Periods and Problems - Help for Teens and Parents
Often preteen and teen girls have problems with their periods, and have to miss school a few days each month because of it. These days add up quickly and can lead to frustration, lower grades and family conflict about attendance and schoolwork.
This women’s health issue is often clouded in embarrassment and misinformation that can delay or prevent girls from seeking and receiving treatment for their problem periods.
It can be hard for girls to bring up this topic with their parents, teachers, coaches and pediatricians. When they do they may be dismissed as having a “female issue” that they just “need to deal with.”
We want to let girls and their parents know that there are safe and effective ways to treat their problem periods.
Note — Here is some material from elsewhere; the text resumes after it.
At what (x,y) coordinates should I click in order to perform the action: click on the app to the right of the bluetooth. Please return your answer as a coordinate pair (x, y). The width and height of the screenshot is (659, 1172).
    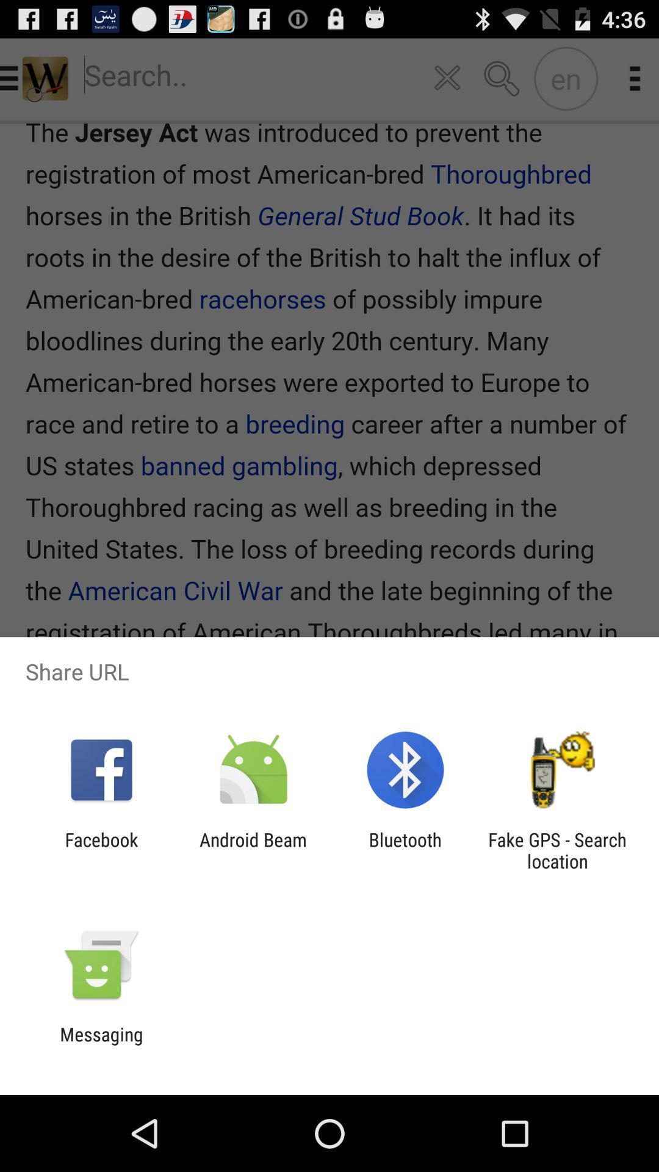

If they are experiencing pain, heavy bleeding, irregular bleeding or other concerns there is a treatment that is right for each girl that will help her feel well enough to go to school, get her work done and enjoy her teen years.
The first step is looking at the big picture and seeing if changes are needed. A few simple changes can help:
- Eat nutritious foods, including fruits, veggies, protein and complex carbs
- Limit or avoid fast foods and sugary drinks such as soda, juices, energy drinks and sweet teas.
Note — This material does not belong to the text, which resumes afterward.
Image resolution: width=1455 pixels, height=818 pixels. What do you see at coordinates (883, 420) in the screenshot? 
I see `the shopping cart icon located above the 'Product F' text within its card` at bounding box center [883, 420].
- Get regular exercise: 60 minutes each day
- For cramps and pain try a heating pad or over-the-counter medications such as ibuprofen
- Keep track of bleeding days and days when cramps or pain are a problem. Notice what makes them better or worse
- Keep track of moods and emotions. Learn relaxation techniques and get help for depression and anxiety if needed
- Call your health provider right away if you have severe pain, heavy or prolonged bleeding.
The next step is working with your health provider to consider medical treatment, the most common of which is low-dose hormonal therapy.
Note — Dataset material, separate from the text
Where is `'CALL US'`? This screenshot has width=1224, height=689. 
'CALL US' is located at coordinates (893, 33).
These medications are very safe for preteen and teen girls to use, and they work very well. Many of these options are packaged as “birth control,” but the medications are being used for their non-contraceptive effects. This means they decrease or eliminate bleeding and pain, can be used to regulate periods, and can help with other concerns like acne, premenstrual mood changes or headaches.
Do you know girls, teens and young women who suffer during their periods, and are missing school, work or other activities? They don’t need to “just deal with it.” Safe and effective options are available.